**TRABALHO A FAZER**
(1) Edite o trecho do texto sobre a Bolsa de Valores que começa com as palavras contendo "Mas é preciso" e termina com "histórico de erros.". Reproduza esse trecho trocando "humor especulativo" por "ânimo especulativo".
(2) De acordo com o texto sobre a Bolsa de Valores, por que a Bolsa é, antes de qualquer coisa, um instrumento de desenvolvimento? Responda em uma a três frases.

**TEXTO PARA LEITURA**
..........
O chamado “Dia da Libertação”, promovido por Donald Trump, chegou com estardalhaço. Para alguns, um marco de liberdade econômica e política. Para outros, o prenúncio de um novo ciclo de instabilidade global. No meio das análises rasas e manchetes apressadas, Trump se tornou o bode expiatório perfeito para o déblacle das Bolsas de Valores e para a crescente desordem econômica mundial.
Mas é preciso ir além da superfície.
A Bolsa de Valores é, antes de qualquer coisa, um instrumento de desenvolvimento. Seu papel primordial é permitir que empresas captem recursos de forma rápida e eficiente, impulsionando investimento e produtividade. No entanto, esse mecanismo passou a refletir muito mais o humor especulativo dos investidores do que os fundamentos concretos da economia real.
Mais do que isso: a Bolsa é um espelho da nação. Quando um país vai bem, seus mercados tendem a demonstrar confiança, mesmo diante de momentos de euforia ou pânico. O problema começa quando esse espelho passa a refletir distorções causadas por instabilidades políticas, populismo ou falta de estratégia produtiva — afastando o mercado financeiro de seu propósito original.
E, ainda assim, analistas insistem em culpar o presente, ignorando o acúmulo histórico de erros.
Tomemos a Europa como exemplo. Após o vigoroso crescimento pós-Segunda Guerra — principalmente entre os anos 1950 e 1970 —, o continente foi se distanciando de sua vocação produtiva. Optou por uma combinação de rigidez trabalhista, hiper-regulação e um Estado de bem-estar social inchado. Enquanto isso, Estados Unidos e China disputam a liderança em tecnologia, inovação e domínio geopolítico. A Europa, por sua vez, discute se é mais ecológico abrir uma tampa de garrafa para a direita ou para a esquerda.
Em 2000, os 20 países da zona do euro representavam quase 20% da economia mundial. A China, menos de 4%. Em 2023, a participação chinesa saltou para 17%, enquanto a da zona do euro encolheu para menos de 15%. O espelho europeu quebrou — e os mercados, ao redor do mundo, estão apenas refletindo essa rachadura.
A Europa precisa resgatar sua vocação produtiva e abandonar a paralisia ideológica que a mantém refém de debates inócuos. Isso passa por reformas estruturais que flexibilizem o mercado de trabalho, incentivem a inovação e a competitividade industrial, além de revisar o modelo de bem-estar social para torná-lo sustentável a longo prazo. É imperativo que o continente volte a investir em ciência, energia limpa própria e reindustrialização inteligente, em vez de apenas tentar regulamentar o que já está atrasado. Sem isso, continuará sendo apenas um retrato nostálgico de um passado glorioso.
..........
**INFORMAÇÕES FORNECIDAS**
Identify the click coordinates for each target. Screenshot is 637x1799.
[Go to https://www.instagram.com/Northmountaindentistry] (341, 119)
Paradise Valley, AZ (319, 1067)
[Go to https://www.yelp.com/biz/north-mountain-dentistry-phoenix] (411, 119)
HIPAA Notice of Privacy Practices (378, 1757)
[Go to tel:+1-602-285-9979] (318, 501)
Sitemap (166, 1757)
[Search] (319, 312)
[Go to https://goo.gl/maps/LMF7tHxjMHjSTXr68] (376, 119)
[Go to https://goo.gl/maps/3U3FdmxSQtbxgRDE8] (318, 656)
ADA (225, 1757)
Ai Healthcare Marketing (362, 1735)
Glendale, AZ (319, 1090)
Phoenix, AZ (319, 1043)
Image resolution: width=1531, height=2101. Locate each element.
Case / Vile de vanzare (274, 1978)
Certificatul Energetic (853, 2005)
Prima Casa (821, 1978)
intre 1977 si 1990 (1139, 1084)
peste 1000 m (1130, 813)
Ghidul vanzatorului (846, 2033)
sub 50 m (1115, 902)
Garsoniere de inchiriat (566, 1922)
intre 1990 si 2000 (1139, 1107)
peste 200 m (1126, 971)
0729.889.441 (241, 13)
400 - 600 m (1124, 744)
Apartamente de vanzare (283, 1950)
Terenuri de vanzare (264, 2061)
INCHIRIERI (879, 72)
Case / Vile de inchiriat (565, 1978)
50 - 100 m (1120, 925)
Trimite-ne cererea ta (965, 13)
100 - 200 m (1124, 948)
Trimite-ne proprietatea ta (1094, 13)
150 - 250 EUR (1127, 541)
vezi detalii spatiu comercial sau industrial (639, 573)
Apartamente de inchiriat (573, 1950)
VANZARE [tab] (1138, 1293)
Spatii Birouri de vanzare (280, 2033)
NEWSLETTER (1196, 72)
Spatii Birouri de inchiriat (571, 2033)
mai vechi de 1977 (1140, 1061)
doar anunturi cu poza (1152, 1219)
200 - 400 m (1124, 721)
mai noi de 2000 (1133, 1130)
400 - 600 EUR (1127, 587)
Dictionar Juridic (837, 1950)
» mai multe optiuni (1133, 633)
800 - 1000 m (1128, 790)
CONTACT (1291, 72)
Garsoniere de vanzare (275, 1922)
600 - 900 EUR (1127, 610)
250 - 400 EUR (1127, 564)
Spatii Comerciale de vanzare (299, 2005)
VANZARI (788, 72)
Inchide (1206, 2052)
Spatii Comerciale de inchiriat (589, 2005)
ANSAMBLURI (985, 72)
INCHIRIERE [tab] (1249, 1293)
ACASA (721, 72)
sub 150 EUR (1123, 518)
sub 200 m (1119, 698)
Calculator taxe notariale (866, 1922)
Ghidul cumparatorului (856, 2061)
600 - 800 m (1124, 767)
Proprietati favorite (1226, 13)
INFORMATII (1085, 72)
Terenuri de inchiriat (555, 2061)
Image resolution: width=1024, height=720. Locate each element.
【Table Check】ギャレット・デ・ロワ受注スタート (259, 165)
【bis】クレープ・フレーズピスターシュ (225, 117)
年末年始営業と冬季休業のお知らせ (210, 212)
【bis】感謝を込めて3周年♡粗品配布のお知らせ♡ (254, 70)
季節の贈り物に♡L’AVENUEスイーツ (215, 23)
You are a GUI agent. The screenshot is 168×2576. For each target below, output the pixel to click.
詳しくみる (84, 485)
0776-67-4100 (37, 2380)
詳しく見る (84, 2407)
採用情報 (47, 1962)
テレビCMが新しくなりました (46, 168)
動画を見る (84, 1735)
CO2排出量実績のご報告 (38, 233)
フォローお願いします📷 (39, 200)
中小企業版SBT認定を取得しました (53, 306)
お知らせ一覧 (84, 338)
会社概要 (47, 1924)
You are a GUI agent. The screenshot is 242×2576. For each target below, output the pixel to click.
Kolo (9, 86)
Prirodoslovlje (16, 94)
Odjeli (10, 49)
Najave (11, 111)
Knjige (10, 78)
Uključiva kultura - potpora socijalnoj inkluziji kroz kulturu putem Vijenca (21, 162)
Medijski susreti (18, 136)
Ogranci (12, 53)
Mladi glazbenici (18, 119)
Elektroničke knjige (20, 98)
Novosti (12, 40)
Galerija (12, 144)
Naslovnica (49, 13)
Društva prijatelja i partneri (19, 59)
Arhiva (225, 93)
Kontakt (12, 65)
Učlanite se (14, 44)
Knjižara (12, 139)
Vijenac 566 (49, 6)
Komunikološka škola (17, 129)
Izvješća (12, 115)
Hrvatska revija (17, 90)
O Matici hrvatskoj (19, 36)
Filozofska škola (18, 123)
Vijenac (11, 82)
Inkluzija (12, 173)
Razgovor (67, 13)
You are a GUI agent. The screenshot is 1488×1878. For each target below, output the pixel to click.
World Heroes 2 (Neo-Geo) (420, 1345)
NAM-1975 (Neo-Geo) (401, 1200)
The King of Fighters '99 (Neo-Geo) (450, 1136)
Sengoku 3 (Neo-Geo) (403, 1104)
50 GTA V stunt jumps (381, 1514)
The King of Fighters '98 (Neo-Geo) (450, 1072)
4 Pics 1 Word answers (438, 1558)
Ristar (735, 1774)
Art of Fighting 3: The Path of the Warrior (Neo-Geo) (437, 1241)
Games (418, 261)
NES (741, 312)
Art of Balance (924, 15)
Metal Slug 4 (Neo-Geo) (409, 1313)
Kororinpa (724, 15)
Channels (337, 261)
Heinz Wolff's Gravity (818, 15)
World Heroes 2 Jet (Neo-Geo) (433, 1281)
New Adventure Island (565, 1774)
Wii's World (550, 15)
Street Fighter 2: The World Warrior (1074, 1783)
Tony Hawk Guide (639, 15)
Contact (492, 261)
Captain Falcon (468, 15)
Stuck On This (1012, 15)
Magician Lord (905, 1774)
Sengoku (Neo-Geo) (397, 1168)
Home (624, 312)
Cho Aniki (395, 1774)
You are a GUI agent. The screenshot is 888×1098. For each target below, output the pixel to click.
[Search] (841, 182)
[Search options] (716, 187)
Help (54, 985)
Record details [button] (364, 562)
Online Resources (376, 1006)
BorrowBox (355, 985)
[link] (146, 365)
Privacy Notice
..........
**RESPOSTAS ESCRITAS**
(1)
Mas é preciso ir além da superfície.
A Bolsa de Valores é, antes de qualquer coisa, um instrumento de desenvolvimento. Seu papel primordial é permitir que empresas captem recursos de forma rápida e eficiente, impulsionando investimento e produtividade. No entanto, esse mecanismo passou a refletir muito mais o ânimo especulativo dos investidores do que os fundamentos concretos da economia real.
Mais do que isso: a Bolsa é um espelho da nação. Quando um país vai bem, seus mercados tendem a demonstrar confiança, mesmo diante de momentos de euforia ou pânico. O problema começa quando esse espelho passa a refletir distorções causadas por instabilidades políticas, populismo ou falta de estratégia produtiva — afastando o mercado financeiro de seu propósito original.
E, ainda assim, analistas insistem em culpar o presente, ignorando o acúmulo histórico de erros.

(2) Porque seu papel primordial é permitir que as empresas captem recursos de forma rápida e eficiente. Isso impulsiona o investimento e a produtividade.